== Page text

1. Elevated afterload: reflected by increased effective arterial elastance and ventricular end-systolic pressure.
2. Enhanced myocardial contractility: demonstrated by a leftward shift and steepening of the end-systolic pressure-volume relationship, along with a higher maximum rate of pressure rise (dP/dtmax).
3. Prolonged systole: represented by a longer systolic ejection time due to sustained activation of contractile elements.

These responses ensure the heart maintains stroke volume and cardiac output, despite increased afterload, at the cost of higher energy consumption.

== Historical perspective ==
The Anrep effect was first described by Gleb von Anrep in 1912 during experiments involving splanchnic nerve stimulation in dogs. He observed that stimulating the splanchnic nerve caused peripheral vasoconstriction, which increased blood pressure and afterload. In response, cardiac contractility increased, a phenomenon Anrep attributed to the release of adrenaline from the suprarenal glands, independent of preload changes. Later, Ernest Starling suggested that enhanced coronary flow, improving myocardial nourishment (a concept later termed the Gregg effect), might explain the increase in contractility observed by von Anrep. However, both historical and recent research has demonstrated that the Anrep effect arises from an intrinsic property of the myocardium, independent of adrenaline release or coronary flow. In the mid-20th century, Sarnoff et al. introduced the term homeometric autoregulation to describe the heart's ability to augment contractility in response to elevated afterload, independent of preload or hormonal stimulation. This concept distinguished the Anrep effect from the Frank-Starling law, which involves heterometric autoregulation, where increased preload enhances contractility by stretching myocardial fibers. Despite Sarnoff's clarification, some of his experiments reported a brief, transient increase in preload following afterload elevation. He dismissed this effect as non-essential for triggering the Anrep effect, yet this observation led to persistent confusion. To this day, some studies mistakenly associate the Anrep effect with the slow force response, despite clear differences in their underlying physiology.

== Clinical implications ==
Although originally considered an acute and transient response, recent research suggests that the Anrep effect may persist in chronic conditions involving sustained afterload increases. One example is hypertrophic obstructive cardiomyopathy, where left ventricular outflow tract obstruction results in persistent afterload elevation, potentially activating the Anrep effect chronically. Understanding this mechanism has important implications for cardiac physiology, heart failure management, and therapeutic interventions targeting afterload reduction.

====
== Entries shown

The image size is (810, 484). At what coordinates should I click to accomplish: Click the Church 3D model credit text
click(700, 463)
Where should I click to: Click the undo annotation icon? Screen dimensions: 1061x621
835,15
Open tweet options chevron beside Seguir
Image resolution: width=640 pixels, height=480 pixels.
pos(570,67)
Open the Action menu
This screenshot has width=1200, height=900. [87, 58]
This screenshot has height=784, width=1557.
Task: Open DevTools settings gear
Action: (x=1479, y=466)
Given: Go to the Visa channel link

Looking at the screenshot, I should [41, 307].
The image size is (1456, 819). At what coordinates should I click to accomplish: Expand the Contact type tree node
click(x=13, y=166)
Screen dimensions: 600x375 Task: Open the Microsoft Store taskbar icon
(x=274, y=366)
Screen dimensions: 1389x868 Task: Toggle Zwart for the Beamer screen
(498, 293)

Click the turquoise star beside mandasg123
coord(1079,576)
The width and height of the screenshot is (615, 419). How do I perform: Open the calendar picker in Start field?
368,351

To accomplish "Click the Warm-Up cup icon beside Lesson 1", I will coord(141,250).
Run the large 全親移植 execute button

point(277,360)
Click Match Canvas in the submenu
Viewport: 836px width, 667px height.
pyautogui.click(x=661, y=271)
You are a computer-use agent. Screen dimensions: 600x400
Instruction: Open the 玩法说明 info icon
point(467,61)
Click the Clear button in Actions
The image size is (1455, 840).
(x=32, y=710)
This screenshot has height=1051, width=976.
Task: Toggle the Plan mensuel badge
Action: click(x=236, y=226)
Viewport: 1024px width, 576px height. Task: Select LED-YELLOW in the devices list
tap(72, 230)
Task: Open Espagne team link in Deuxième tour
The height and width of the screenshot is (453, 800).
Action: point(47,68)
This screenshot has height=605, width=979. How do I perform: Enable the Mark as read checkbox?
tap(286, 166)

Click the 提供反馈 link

====

**Problem A:** State whether each statement agrees with the passage on the Anrep effect, answering yes or no and quoting the deciding words: (i) Anrep first described the effect in experiments on dogs in 1912. (ii) Sarnoff considered the transient rise in preload essential for triggering the effect. (iii) Hypertrophic obstructive cardiomyopathy is given as an example of a chronic condition involving sustained afterload increases.
**Problem B:** Reproduce the part of the passage on the Anrep effect between "2. Enhanced myocardial" and "of contractile elements.", inclusive.
The material above is separate from the passage on the Anrep effect.

**Your response A:**
(i) Yes: "The Anrep effect was first described by Gleb von Anrep in 1912 during experiments involving splanchnic nerve stimulation in dogs."
(ii) No: "He dismissed this effect as non-essential for triggering the Anrep effect"
(iii) Yes: "One example is hypertrophic obstructive cardiomyopathy"

**Your response B:**
2. Enhanced myocardial contractility: demonstrated by a leftward shift and steepening of the end-systolic pressure-volume relationship, along with a higher maximum rate of pressure rise (dP/dtmax).
3. Prolonged systole: represented by a longer systolic ejection time due to sustained activation of contractile elements.